AMCs have been playing a dominant role in the PRC NPL Market as only they can purchase NPLs in bulk directly from commercial banks. Currently there are only five national AMCs which are controlled by state-owned banks and around 60 local AMCs. National AMCs have a broader access to the PRC NPL Market in terms of the types of NPL portfolios they can purchase. For example, a local AMC mainly purchases those NPL portfolios that only reside in that province.  In the past, wholly foreign owned entities ("WFOE") and sino-foreign joint venture ("JV") were not permitted to obtain the AMC license either at the national level or the provincial level, and were only permitted to participate in the secondary transactions.

Since January of this year, the AMC market is open to foreign financial institutions as well, beginning with the provincial level.  This was also documented in the China-US Trade Deal reached in January.

Key Issues to look out for

  • Due diligence of onshore loans

Due diligence of the NPLs remains the most important step which decides the value of NPLs. It includes the status of the borrowers, security providers or guarantors, security and guarantee packages, and any legal proceedings in relation to NPLs if any.

AMCs, when purchases NPLs from banks, have been given some regulatory and judicial advantages/exemptions with respect to consent to transfer by security providers (if there is such a requirement in the security documents), taxes and participating in legal proceedings. Investors purchasing from AMC (including those through QFLP) should look at these protections/exemptions on case by case basis to see whether it is possible for them to inherit these protections/exemptions as assignees.  

Recent local rules show that some cities may have pilot policies and detailed rules allowing foreign investors acquire directly from commercial banks individual NPLs provided that certain requirements are met. In that case, detailed due diligence for each NPL should be conducted for evaluation. 

  • Relevant foreign exchange issues

Offshore investors' purchasing of onshore NPLs will convert onshore debt to cross border foreign debt as far as borrowers are concerned, therefore relevant filings with National Development Reform Committee and registrations with foreign exchange authorities will be required to be carried out by relevant obligors.
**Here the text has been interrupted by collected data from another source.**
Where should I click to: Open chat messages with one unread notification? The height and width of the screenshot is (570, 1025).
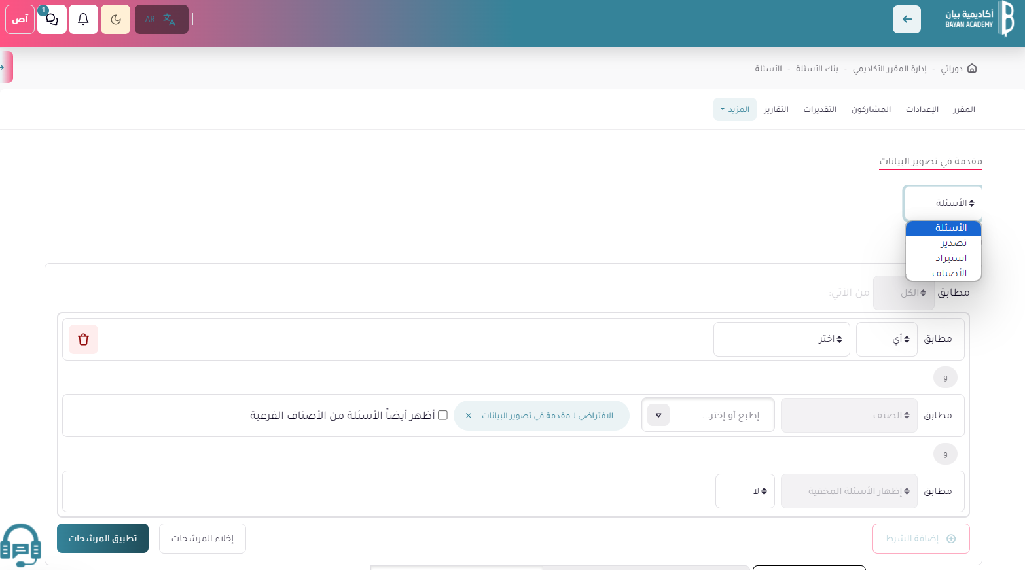[52, 19]
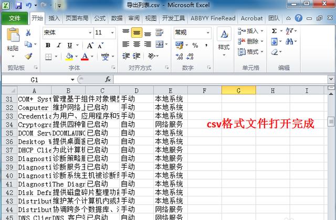Click the percent style icon
336x220 pixels.
tap(195, 46)
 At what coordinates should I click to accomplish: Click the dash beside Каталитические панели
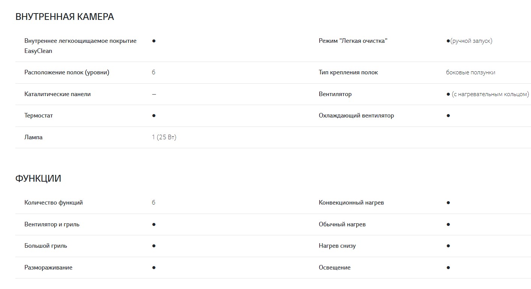tap(154, 94)

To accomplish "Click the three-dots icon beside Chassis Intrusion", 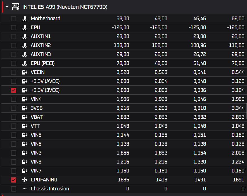I will pos(25,189).
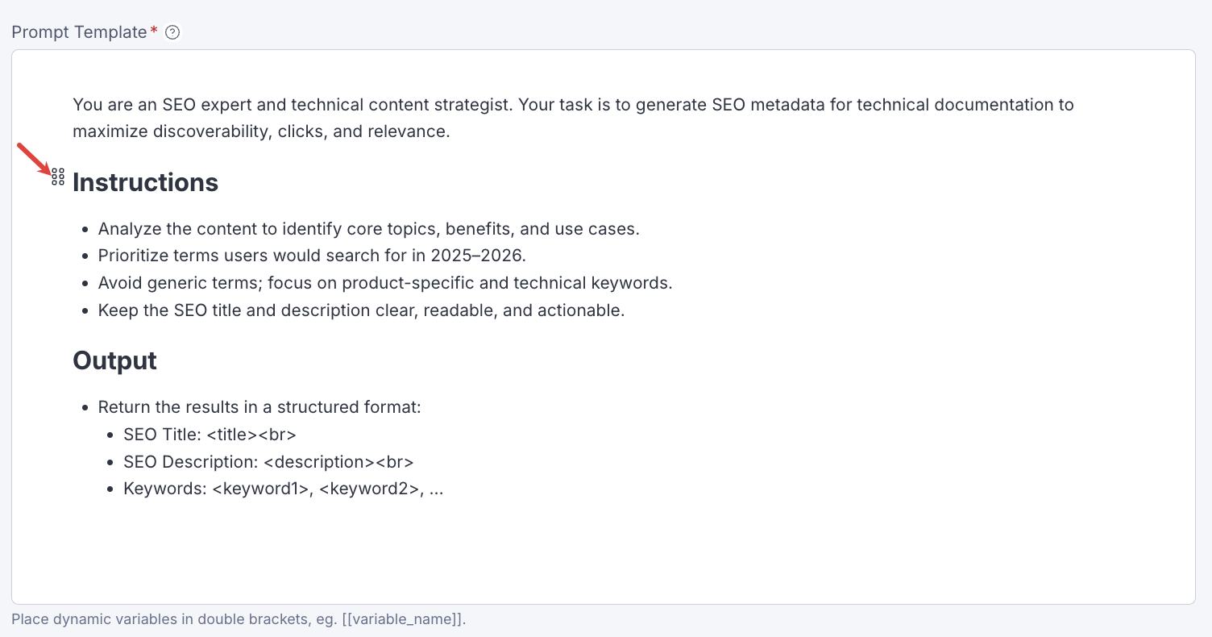1212x637 pixels.
Task: Click the Keywords sub-bullet line
Action: pyautogui.click(x=283, y=489)
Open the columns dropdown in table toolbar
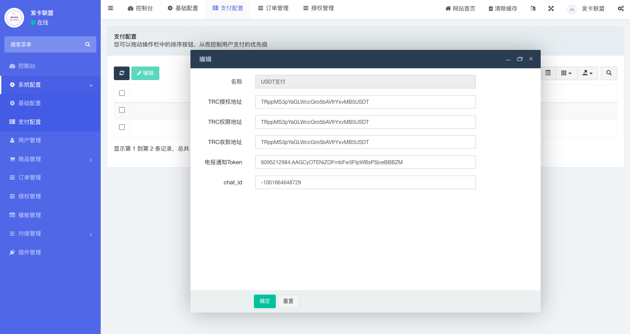 566,74
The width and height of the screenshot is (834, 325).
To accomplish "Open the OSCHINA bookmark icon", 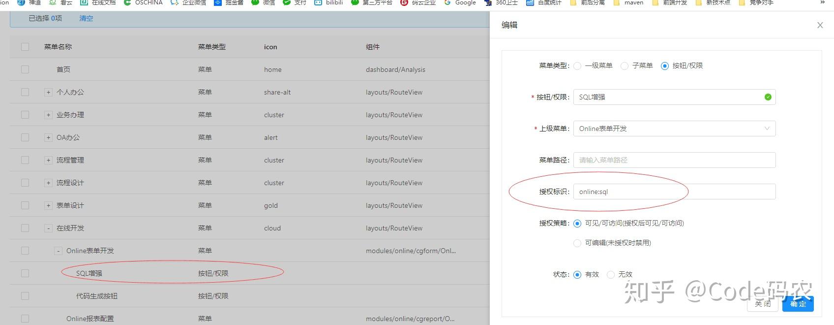I will tap(127, 2).
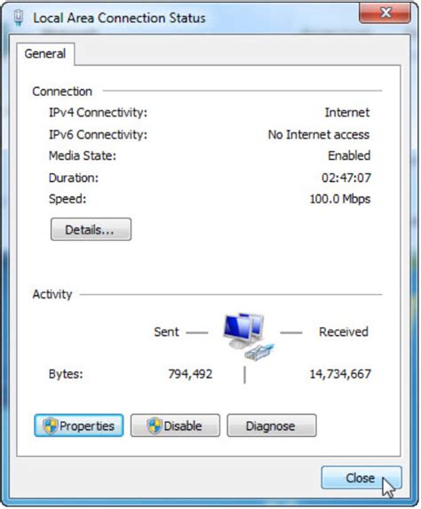Click the Local Area Connection Status title
Viewport: 421px width, 509px height.
[x=119, y=18]
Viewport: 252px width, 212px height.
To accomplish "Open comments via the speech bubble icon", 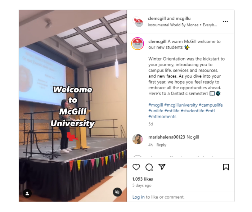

These filings/registrations have become purely operational recently and relatively easier to be completed. As a result, the original security arrangements will become cross-border security arrangements and relevant cross-border security rules should also be observed.

In the meantime, offshore investors can open accounts onshore to pay into purchase price, collect recoveries or proceeds of further sales.  

  • Financing of acquisition of NPL through an offshore SPV

When investors wish to gain exposure by financing acquisition of NPLs, using a structure of multiple layers of SPVs will help to give the flexibility for disposal and make enforcement more easily. Cross border accounts arrangements need to be looked into carefully to ensure smooth transfer of funds to serve the ultimate financing payments.

As said, national and local authorities in the PRC have introduced new opportunities to invest in the NPLs through the QFLP program and obtaining the AMC licence, and we believe these new opportunities would provide easier and quicker access to the NPLs in China and make the PRC NPL market more attractive.

This document (and any information accessed through links in this document) is provided for information purposes only and does not constitute legal advice. Professional legal advice should be obtained before taking or refraining from any action as a result of the contents of this document.